____ Given data
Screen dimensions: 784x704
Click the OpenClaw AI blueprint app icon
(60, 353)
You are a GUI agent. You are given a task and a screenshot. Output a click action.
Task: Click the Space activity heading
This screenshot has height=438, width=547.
________
# Exercise description
Turn the lines above into a numbered list, skipping any blank lines.

# Response to this task
1. Screen dimensions: 784x704
2. Click the OpenClaw AI blueprint app icon
3. (60, 353)
4. You are a GUI agent. You are given a task and a screenshot. Output a click action.
5. Task: Click the Space activity heading
6. This screenshot has height=438, width=547.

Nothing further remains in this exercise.